Circumference of a Circle (Introduction)
The circumference of a circle is the distance around it. Just as the perimeter is the boundary of a rectangle, the circumference is the boundary of a circle.
If you wrap a string around a circular bangle and then straighten it, the length of the string is the circumference. In Class 5, you will learn the relationship between the circumference and the diameter of a circle, and discover the special number π (pi).
This is an introductory topic. You will use the approximate value π ≈ 3.14 or π ≈ 22/7 for calculations.
What is Circumference of a Circle (Introduction) - Class 5 Maths (Geometry)?
The circumference is the total length of the boundary of a circle. It is measured in linear units (cm, m, etc.).
Key terms:
- Radius (r): Distance from the centre to any point on the circle.

= = = =

EXERCISE GOAL
Duplicate everything in the circumference text above from "What is Circumference" down to "(cm, m, etc.).".

DATA SECTION

= = = =

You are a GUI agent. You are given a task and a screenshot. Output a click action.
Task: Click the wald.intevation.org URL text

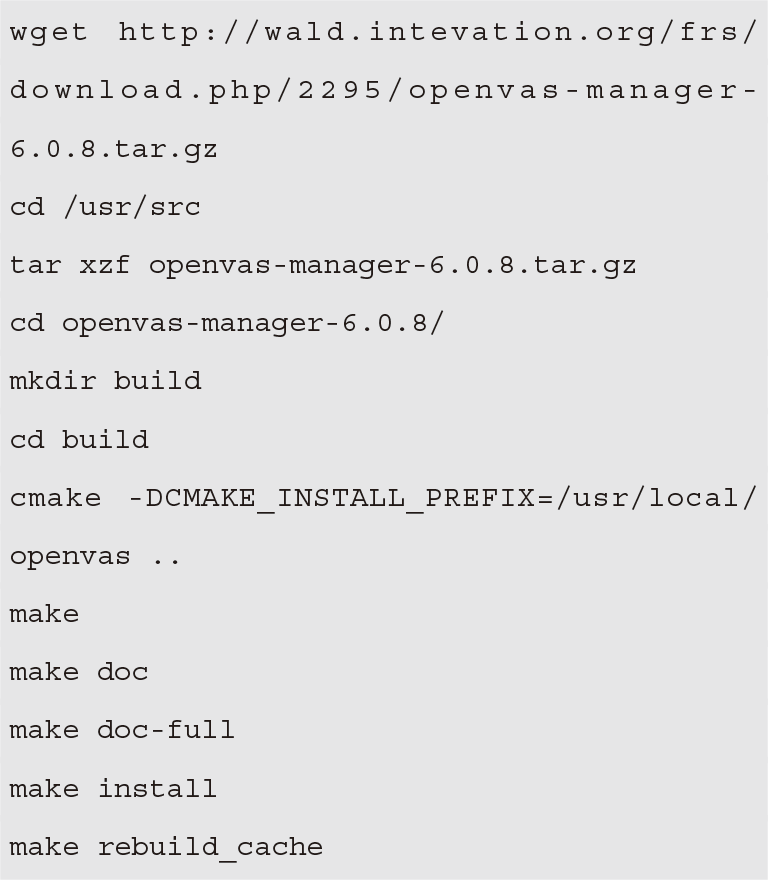(x=438, y=33)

= = = =

EXERCISE SOLUTION
What is Circumference of a Circle (Introduction) - Class 5 Maths (Geometry)?
The circumference is the total length of the boundary of a circle. It is measured in linear units (cm, m, etc.).